The health measure, meanwhile, squeaked by over the weekend with a scant 50.7 percent of votes cast in the House.  Thirty-nine Democrats voted against it; what do they know that Pelosi does not?

This vote could make matters difficult for the party and for President Obama when voters go to the polls one year from now because, if nothing else, it suggests that the Democrats – wildly triumphant last year – are not invincible.

Obama and Pelosi handled things badly. During the summer just past, Democrats made light of the crowds attending tea parties and town hall meetings against health care reform. It makes no difference that some of the protesters – the civil ones as well as the yahoos shaking their fists and calling their congressional representatives liars to their faces – might have been ill-informed. Who will soon forget the guy who told his congressman that he didn’t want the federal government intruding on his Medicare coverage?

Obnoxious or polite, right or wrong, the important thing is that the protesters were out there when they could have been enjoying a summer evening. They turned out again last week when about 10,000 people showed up for an anti-health bill rally on the Capitol steps. This with just two days notice.

Obama seemed to be on a nice long vacation over the summer. As far as medical care legislation was concerned, he let his friends in the House take the heat. His decision to stay out of the fray was as badly conceived as John Kerry’s allowing six precious weeks to pass during the summer of 2004 before responding to the Swift Boaters and their lies about his military service in Vietnam.

In another example of bizarre leadership, Pelosi, in deciding to hold the House vote late Saturday night, was guilty of Old-Think. It used to be that if a politician scheduled an unpopular announcement for anytime between 5 p.m. Friday and 5 p.m. Sunday, no one would know about it. But in the age of the Internet and 24-hour cable news, everybody knows everything all the time, or at least has a headline in mind. For politicians, there’s no hiding.

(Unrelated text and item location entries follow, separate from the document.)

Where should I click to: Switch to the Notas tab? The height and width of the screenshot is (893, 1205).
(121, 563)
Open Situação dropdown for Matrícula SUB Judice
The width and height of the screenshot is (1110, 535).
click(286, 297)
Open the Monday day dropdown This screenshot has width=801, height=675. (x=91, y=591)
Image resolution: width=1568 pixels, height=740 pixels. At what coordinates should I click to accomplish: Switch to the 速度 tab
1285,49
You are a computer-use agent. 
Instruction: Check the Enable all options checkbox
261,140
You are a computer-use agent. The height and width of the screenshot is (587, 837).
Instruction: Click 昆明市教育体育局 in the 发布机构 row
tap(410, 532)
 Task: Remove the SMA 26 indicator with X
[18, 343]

The next time Pelosi put her foot in her mouth was soon after health care passed – by a not especially uplifting vote of 220 to 215 – when she was asked about the nature of bi-partisanship.

“That vote was bipartisan,” she said, referring to the fact that 219 Democrats were joined by one Republican, Anh Cao, a first-term backbencher from New Orleans who is likely in for a spirited primary next year.

Actually it’s the Republicans who can claim the bipartisanship banner. They got 39 Democrats to switch sides and join them in voting No.

Next year, the 258 Democratic members of the House will have to answer for Pelosi’s midnight vote and delusional definition of bipartisanship.